§ Texte étudié
Nous devons conclure de cette lettre intéressante que nous verrons avant longtemps une révolution importante dans l’industrie meunière, surtout dans le système de mouture. C’est l’annonce d’une patente précieuse qui vient de paraître et qui offre les avantages mentionnés dans la lettre de M. Bonnyn, avantages qui sont tant à désirer. Les observations faites au sujet de la fabrication du pain devraient mériter l’attention des hommes sérieux et des autorités sanitaires.

Il n’est pas douteux en effet que le mode ordinaire de faire le pain avec les parties les plus friables du grain pour être le mode le plus luxueux n’est pas le plus riche ni le plus utile. Car on sait que l’enveloppe du grain contient plus d’éléments azotés ou nutritifs, que la partie blanche où domine le fécule ; à part l’azote, nous trouvons aussi dans l’enveloppe du grain, des substances rapides, odorantes, grasses, riches en sels terreux, les mieux pourvus enfin de ces ferments qui favorisent la digestion et l’assimilation. Aussi voyons-nous l’illustre Magendia nous prouver que le pain blanc de Paris est un aliment très inférieur au pain bis, et M. le docteur T. Guérin regarde le pain blanc comme un aliment insuffisant pour les enfants, chez qui il provoquerait le rachitisme. Il n’en est pas de la mouture comme du raffinage du sucre : le sucre le plus blanc est le plus pur, mais la farine la plus blanche n’est pas la meilleure.

J’étais à me demander tout à l’heure quel était l’Homère de l’électricité, il serait curieux de savoir quelle est l’autorité qui a recommandé à une époque déjà éloignée, la manipulation des farines qu’on nous sert aujourd’hui.

§ Données fournies
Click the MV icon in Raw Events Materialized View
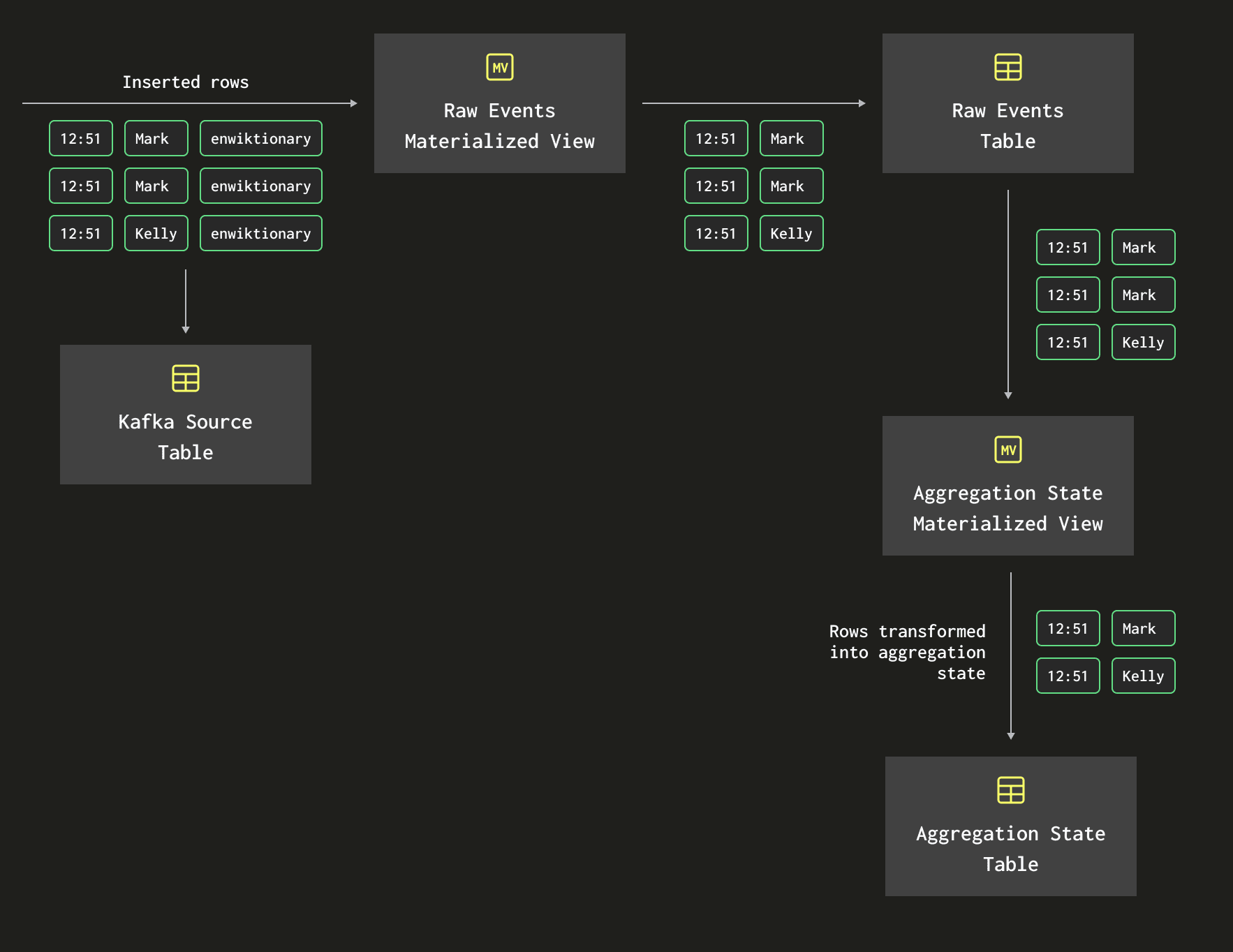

---

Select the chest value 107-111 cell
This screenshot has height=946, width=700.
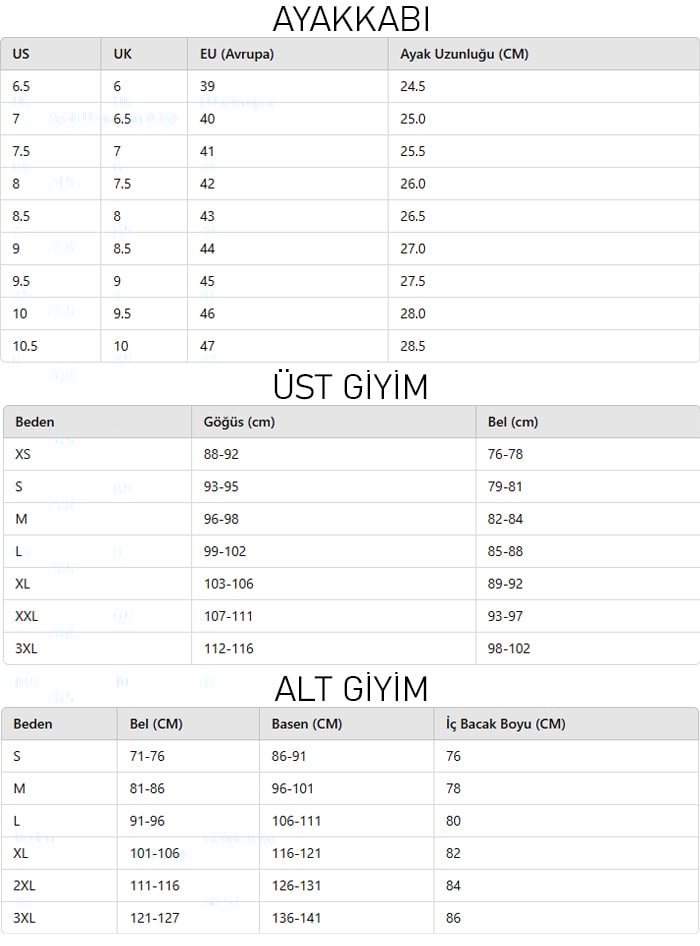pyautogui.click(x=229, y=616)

---

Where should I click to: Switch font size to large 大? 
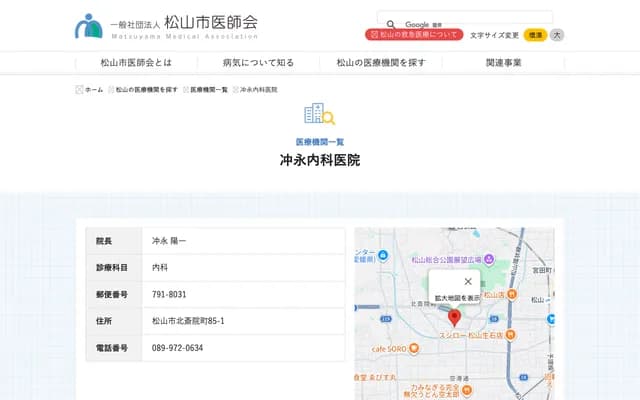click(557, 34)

§ Consigne
Pouvez-vous reproduire à l'identique le passage du texte sur la mouture et le pain qui commence par « J’étais à me » et se poursuit jusqu'à « nous sert aujourd’hui. » ?

§ Réponse
J’étais à me demander tout à l’heure quel était l’Homère de l’électricité, il serait curieux de savoir quelle est l’autorité qui a recommandé à une époque déjà éloignée, la manipulation des farines qu’on nous sert aujourd’hui.